Required action
The following data has a line with "For every named" and a line with "Forget Password? (205, 596)". Write out exactly those lines and all the lines between them.
━━ Records for processing ━━
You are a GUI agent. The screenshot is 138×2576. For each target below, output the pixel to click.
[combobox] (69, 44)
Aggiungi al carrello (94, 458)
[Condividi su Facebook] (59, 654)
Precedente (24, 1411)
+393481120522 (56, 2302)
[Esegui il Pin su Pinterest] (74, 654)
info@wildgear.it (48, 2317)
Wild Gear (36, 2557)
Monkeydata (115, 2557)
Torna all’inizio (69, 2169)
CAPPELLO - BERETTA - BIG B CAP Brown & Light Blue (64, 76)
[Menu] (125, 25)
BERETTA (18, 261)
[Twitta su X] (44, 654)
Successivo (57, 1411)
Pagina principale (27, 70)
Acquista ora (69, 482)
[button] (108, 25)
━━━
━━ Records for processing ━━
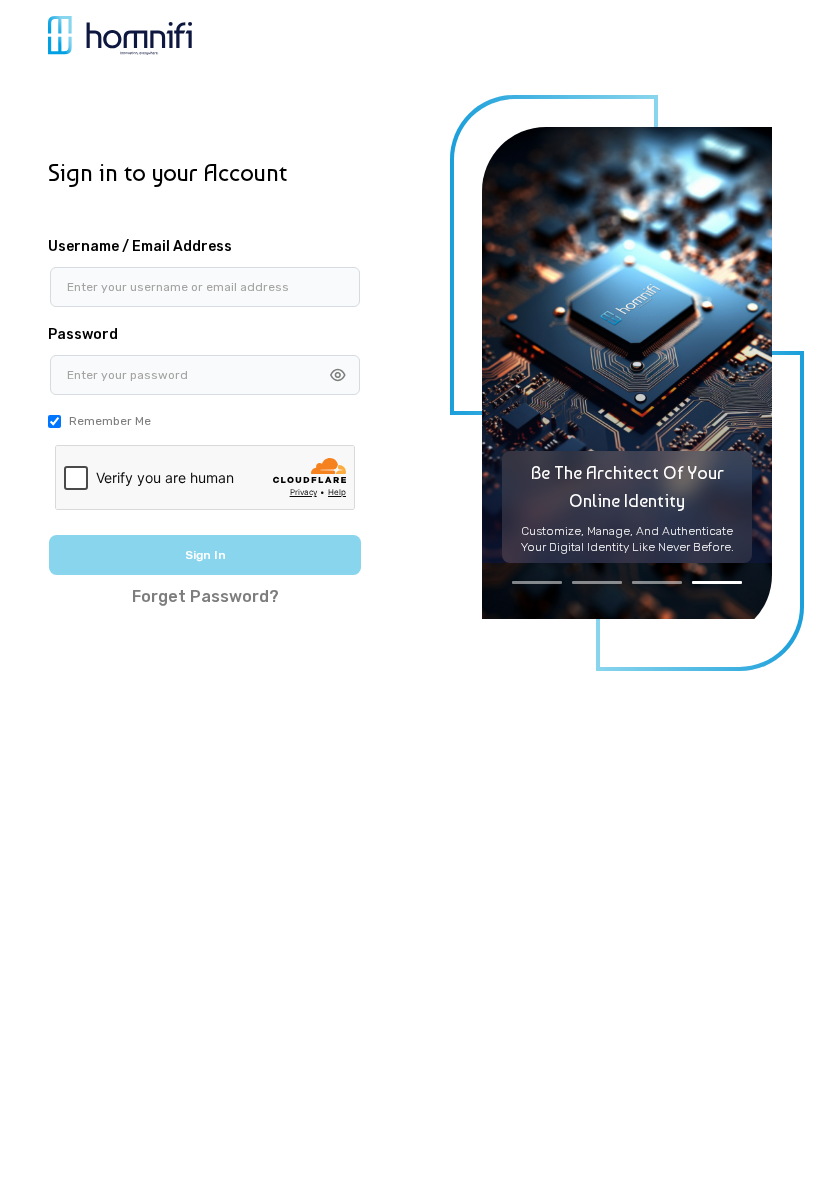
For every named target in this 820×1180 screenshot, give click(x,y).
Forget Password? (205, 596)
━━━
Result of this exercise
For every named target in this 820×1180 screenshot, give click(x,y).
Forget Password? (205, 596)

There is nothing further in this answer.